By Christopher L. Heuertz
January / February 2012

Even the basis of our intimacy with the Lord is cradled in how our intimacy with the poor is expressed

in our social lives.

Photo credit: Esdrianne Cohen

A Call to Justice: Reducing Poverty through Obedience
“There must, then, be no poor among you.” At least that’s what God told the Israelites in Deuteronomy 15:4. Sounds pretty authoritative—I mean, it’s hard to read this as a suggestion or even a good idea which God is trying to convince his people of. Thankfully, this responsibility is given to the community of God’s people rather than to one isolated individual. Further, not only does the community share this opportunity to obey, but in the second part of verse 4, God makes provision for everyone (the poor and non-poor alike) by promising his blessing. The promise of blessing is the subsequent sign that God’s people have been loving and faithful in their obedience. This points to the reciprocity of God providing for the poor through his provision for the community.

However, if you follow the thread through the rest of Deuteronomy 15, the ultimatum of poverty reduction seems to break down. In fact, verse 7 starts by stating, “If anyone is poor…” (emphasis mine). This suggestion that there might be poverty does not yet reference a total breakdown of God’s ideal—it allows God to offer the grace of a contingency, reminding his people that if there are poor people, not to be “hardhearted toward them.”

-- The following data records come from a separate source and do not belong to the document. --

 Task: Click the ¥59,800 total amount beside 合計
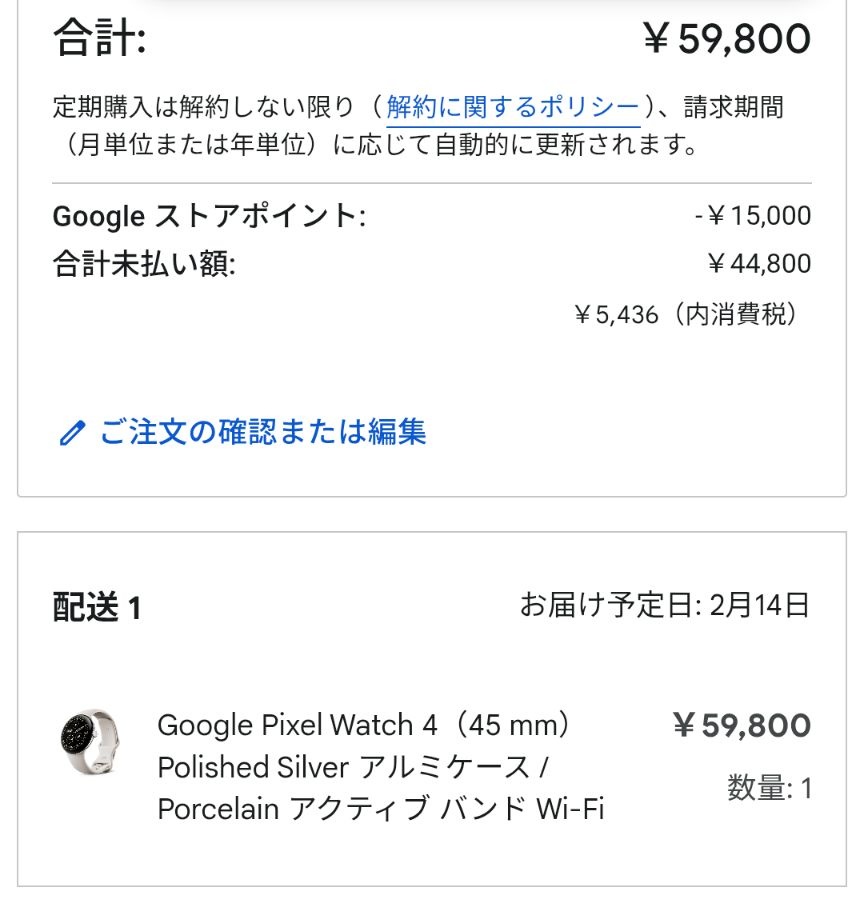pos(726,40)
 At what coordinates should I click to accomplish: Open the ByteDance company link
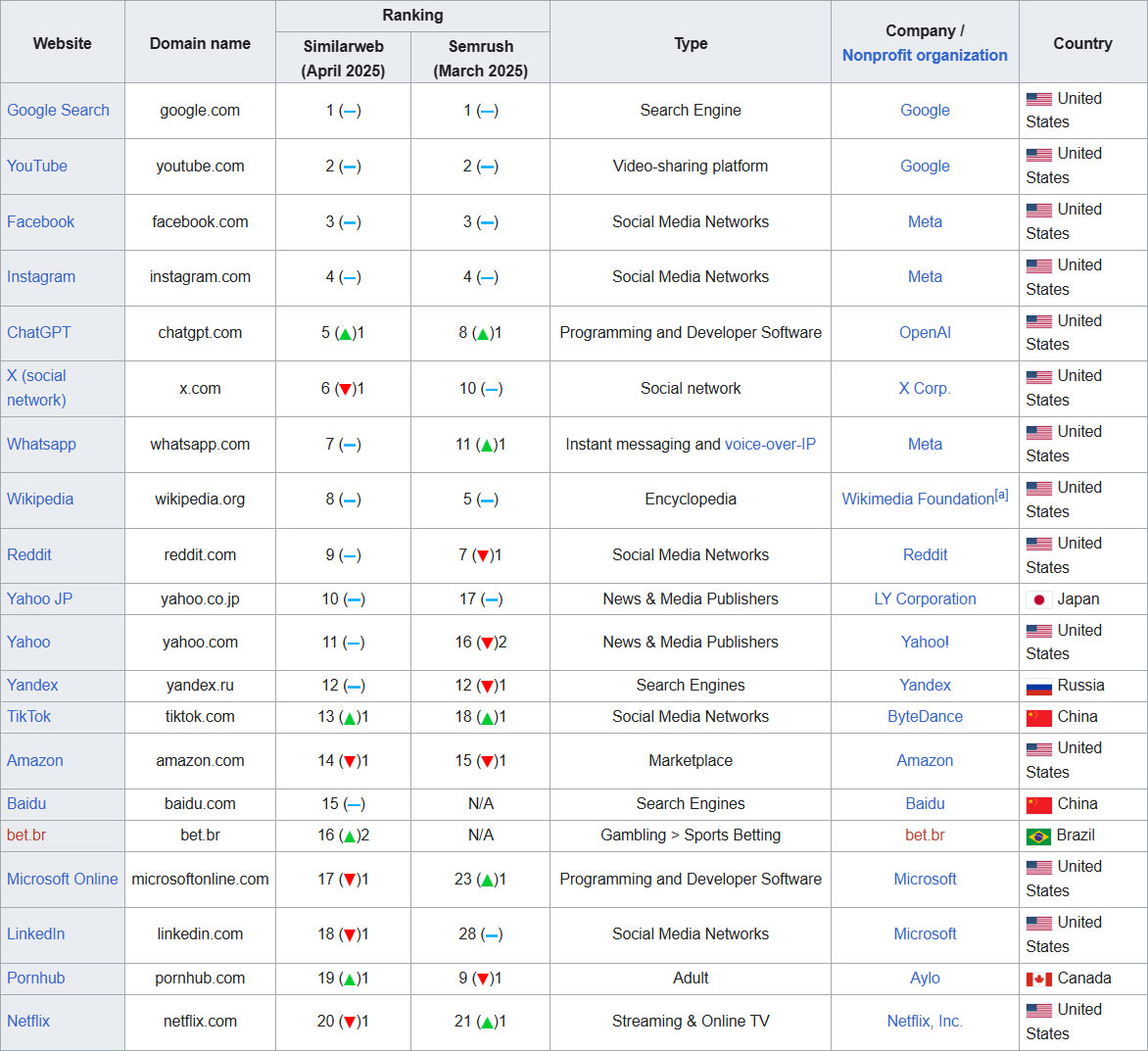click(x=924, y=717)
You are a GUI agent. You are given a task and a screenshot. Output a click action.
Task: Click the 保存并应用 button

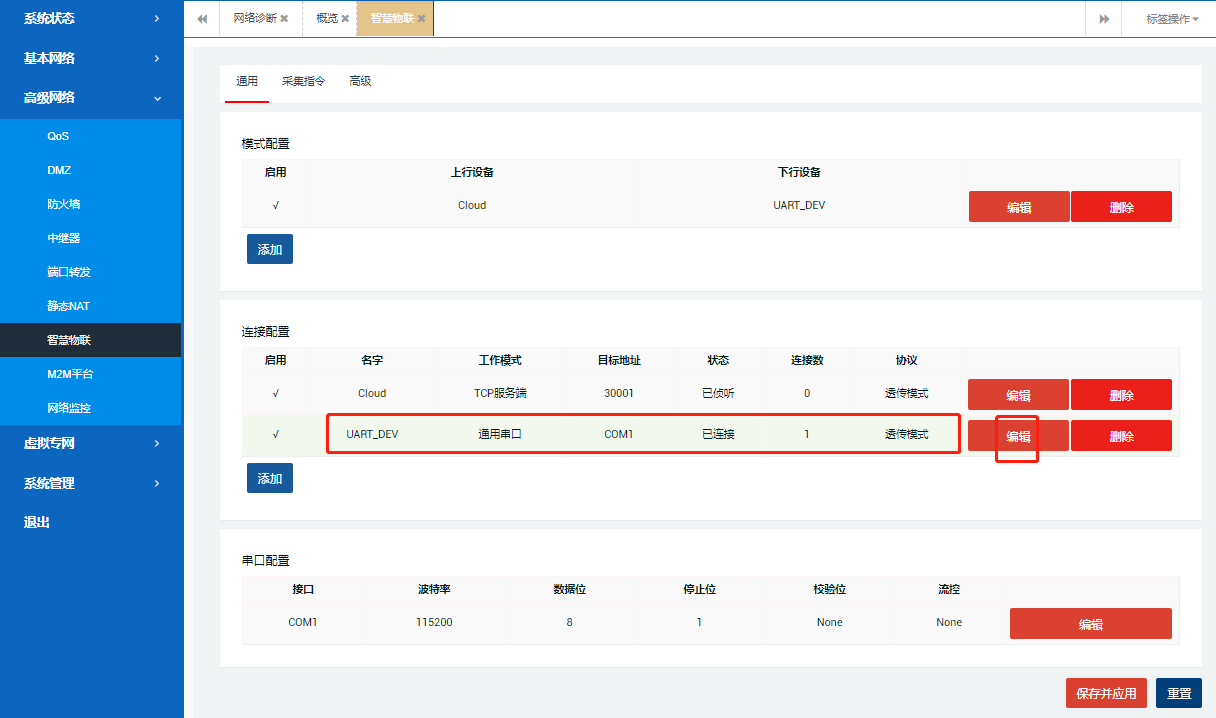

Surprisingly, we read that God’s ideal moves from a command to a contingency to a collapse. In verse 11, we read of the present and tragic disobedience of his people by the presence of poverty: “There will always be poor people in the land.” The presence of the poor points to the direct correlation that poverty is an indictment of sin, the disobedience to God’s ideal as commanded in verse 4. In the rest of verse 11, God institutes a secondary statute in light of disobedience: “Therefore, I command you to be openhanded toward those of your people who are poor and needy” (emphasis added).

Often when discussing this command-contingency-collapse-command continuum, people try to distance themselves from their responsibility for the poor. Sometimes people reference Matthew 26:11 where Jesus himself says, “The poor you will always have with you,” as if to suggest Jesus was giving up on fighting poverty and, therefore, absolving us of the same fight. Those who use this passage as an exemption from fighting poverty have unknowingly (at least apparently) lost the context on which nearly all Bible scholars agree: Jesus was not cowering from a social problem; he was reminding us of the command in Deuteronomy 15:11.

A Call to Imagination: Not Reducing the Poor to Their Poverty
Today, in a highly stratified, over-categorized, globalized world, Christians have yet to take significant steps in reducing poverty. Christians have, however, taken great strides in reducing the victims of our disobedience to those we refer to as “the poor.” This reductionist mentality comes with loaded assumptions and accusations of those suffering in contexts of oppression, exploitation and extreme poverty. It is perpetuated by our language as a means of further distancing ourselves from our complicity in their poverty.